Page excerpt
....

00:01
So, how do we know if the compound
we are looking at which has more
than one double bond or two or three is actually
aromatic?
And here we turn to the Huckel rule which
is shown in the middle of the board, 4n+2
pi electrons. So, we have to look at the number
of pi electrons in our polyalkene structure.
00:24
Let’s have a look, for example, at benzene,
where we take n to be the ring size and we
see that we have one ring, 4 x 1 is 4 + 2
is 6. Do we have 6 pi electrons? Yes, we do.
00:39
So, we can say that this is aromatic.
00:41
Let’s apply the same for naphthalene. Two
ring systems. 4 x 2 is 8 + 2 is 10. Do we
have 10 pi electrons? Count the bonds. Yes,
we do. Therefore, this is aromatic and so
on and so forth. And sometimes it’s actually
difficult to see when you are dealing with
a very large molecule. But, as long as within
the ring system you can see that 4n +2 and
they are adjacent to each other, you can usually
be confident that they are aromatic.
01:10
There are some other examples of aromaticity
that you see in, for example, a deproteinated
pyran ring. This is beyond the terms of reference
of this lecture, but it’s something that
should be borne in mind that aromaticity is
not just restricted to carbon only containing
species.
01:24
Right. Okay. So, characteristics of aromatic
compounds that have a high degree of unsaturation,
we have already said this, they give substitution
rather than addition reactions. They don’t
react with bromine water. They are highly
stable in comparison and they have a planar
structure.
01:43
Let’s have a look and see what that actually
means. All the four bases contain aromatic
rings of one description or another. And therefore,
all of them are planar. Because of this not
only they do form specific hydrogen bonds
between the pairs that hold those individual
bases together, but they also contribute to
the double helix structure, as you can see
in the rotating diagram on the board.
02:09
You can see here how this effectively shows
a Watson-Crick or duplex based pairing
in a stacked planar array. And indeed, what’s
just as important, is this stacking of the
aromatic groups is not just a feature of duplex
DNA, but also of quadruplex DNA. And it’s
worthy of note that quadruplex DNA is proving
highly interesting target in anti-cancer treatment
and you should be looking that out as well.
02:39
Let’s have a quick look at what I mean by
the aromaticity of the individual bases. Here
we have guanine bonding via hydrogen bonds
to cytosine, adenine bonding via hydrogen
bonds to thymine. Note what I said before.
You may think, “Well, hang on a second.
02:54
It’s got nitrogen groups in it.” But,
the reality is this is still an aromatic.
03:00
If you look, for example, at the cytosine,
it is possible for that to tautomerase and
for the double bond to form between a carbon
and nitrogen, thus creating your 6 pi electrons
in a cyclic state. Adenine and guanine are
known as the purine bases. This is because
of that structure as you can see with the
two nitrogens on what appears to be a cyclopentene
ring whereas cytosine and thymine are known
as the pyrimidines because the thing is they
do of a benzene ring with carbons in two places,
one free to each other, have been substituted
by nitrogen.

....

Collected data entries:
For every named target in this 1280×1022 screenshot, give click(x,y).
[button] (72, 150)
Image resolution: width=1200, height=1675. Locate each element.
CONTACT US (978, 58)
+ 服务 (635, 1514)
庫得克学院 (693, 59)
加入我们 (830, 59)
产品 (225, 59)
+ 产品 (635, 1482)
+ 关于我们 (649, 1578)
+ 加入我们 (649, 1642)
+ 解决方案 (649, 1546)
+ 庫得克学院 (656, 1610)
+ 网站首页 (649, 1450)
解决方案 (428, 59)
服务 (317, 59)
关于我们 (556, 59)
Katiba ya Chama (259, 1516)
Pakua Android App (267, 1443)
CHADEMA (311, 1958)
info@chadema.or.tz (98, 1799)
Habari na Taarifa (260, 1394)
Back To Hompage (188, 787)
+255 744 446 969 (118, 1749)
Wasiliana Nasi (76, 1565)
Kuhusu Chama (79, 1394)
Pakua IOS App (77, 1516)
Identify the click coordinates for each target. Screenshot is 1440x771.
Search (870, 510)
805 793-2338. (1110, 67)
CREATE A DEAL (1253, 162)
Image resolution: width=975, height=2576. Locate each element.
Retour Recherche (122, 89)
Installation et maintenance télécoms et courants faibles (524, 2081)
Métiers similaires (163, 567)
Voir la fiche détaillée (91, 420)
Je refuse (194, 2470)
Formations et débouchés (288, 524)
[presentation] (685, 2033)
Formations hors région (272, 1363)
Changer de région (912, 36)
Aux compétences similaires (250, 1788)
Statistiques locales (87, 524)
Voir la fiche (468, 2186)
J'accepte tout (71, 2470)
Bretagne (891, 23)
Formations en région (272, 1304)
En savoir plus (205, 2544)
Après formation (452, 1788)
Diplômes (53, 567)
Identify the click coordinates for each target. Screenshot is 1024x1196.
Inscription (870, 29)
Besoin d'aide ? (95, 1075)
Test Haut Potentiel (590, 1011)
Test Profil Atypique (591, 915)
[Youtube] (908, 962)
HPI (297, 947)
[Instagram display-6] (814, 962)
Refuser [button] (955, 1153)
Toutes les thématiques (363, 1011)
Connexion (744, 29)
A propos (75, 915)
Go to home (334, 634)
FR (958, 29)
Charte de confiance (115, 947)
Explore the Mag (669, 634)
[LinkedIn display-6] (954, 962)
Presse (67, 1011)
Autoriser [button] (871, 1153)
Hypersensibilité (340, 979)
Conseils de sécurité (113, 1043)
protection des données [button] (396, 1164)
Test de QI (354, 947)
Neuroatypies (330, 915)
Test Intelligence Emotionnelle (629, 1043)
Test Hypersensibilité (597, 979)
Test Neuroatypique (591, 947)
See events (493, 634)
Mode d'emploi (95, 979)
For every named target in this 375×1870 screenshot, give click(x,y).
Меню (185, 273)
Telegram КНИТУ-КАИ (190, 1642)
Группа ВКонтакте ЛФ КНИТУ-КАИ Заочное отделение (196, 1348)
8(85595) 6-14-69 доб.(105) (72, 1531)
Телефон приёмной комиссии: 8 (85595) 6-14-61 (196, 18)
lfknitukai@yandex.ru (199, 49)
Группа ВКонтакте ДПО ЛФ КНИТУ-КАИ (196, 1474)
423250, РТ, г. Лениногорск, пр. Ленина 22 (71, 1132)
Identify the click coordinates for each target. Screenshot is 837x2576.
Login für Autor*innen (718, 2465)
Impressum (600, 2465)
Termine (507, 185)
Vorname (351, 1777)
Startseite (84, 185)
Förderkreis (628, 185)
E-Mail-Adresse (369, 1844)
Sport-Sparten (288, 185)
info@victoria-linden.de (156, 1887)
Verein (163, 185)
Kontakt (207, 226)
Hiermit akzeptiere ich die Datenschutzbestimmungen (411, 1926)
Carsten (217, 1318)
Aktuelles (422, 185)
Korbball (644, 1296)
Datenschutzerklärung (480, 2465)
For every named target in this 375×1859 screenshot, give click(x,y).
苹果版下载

....

Activity list
(a) Answer these questions from the aromaticity lecture:
(i) How many pi electrons does naphthalene have?
(ii) What do aromatic compounds not react with?
(iii) Which two bases are known as the purine bases?
(b) Please copy the passage of the aromaticity lecture starting at "And here we" and ending at "Yes, we do.".
(c) List every DNA base named in the aromaticity lecture.
Rely only on the aromaticity lecture when answering, not on the entries.

Responses by item number
(a)
(i) 10
(ii) Bromine water
(iii) Adenine and guanine

(b)
And here we turn to the Huckel rule which
is shown in the middle of the board, 4n+2
pi electrons. So, we have to look at the number
of pi electrons in our polyalkene structure.
00:24
Let’s have a look, for example, at benzene,
where we take n to be the ring size and we
see that we have one ring, 4 x 1 is 4 + 2
is 6. Do we have 6 pi electrons? Yes, we do.

(c) Guanine, cytosine, adenine, thymine